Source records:
** BEGIN **
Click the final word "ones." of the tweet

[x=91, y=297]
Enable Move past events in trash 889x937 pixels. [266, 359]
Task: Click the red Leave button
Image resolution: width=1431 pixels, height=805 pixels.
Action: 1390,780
** END **
** To do **
Rewrite all of the data above, replacing "Click" with "Tap" everywhere it appears and leaving the rest unchanged.

** Exercise response **
Tap the final word "ones." of the tweet

[x=91, y=297]
Enable Move past events in trash 889x937 pixels. [266, 359]
Task: Tap the red Leave button
Image resolution: width=1431 pixels, height=805 pixels.
Action: 1390,780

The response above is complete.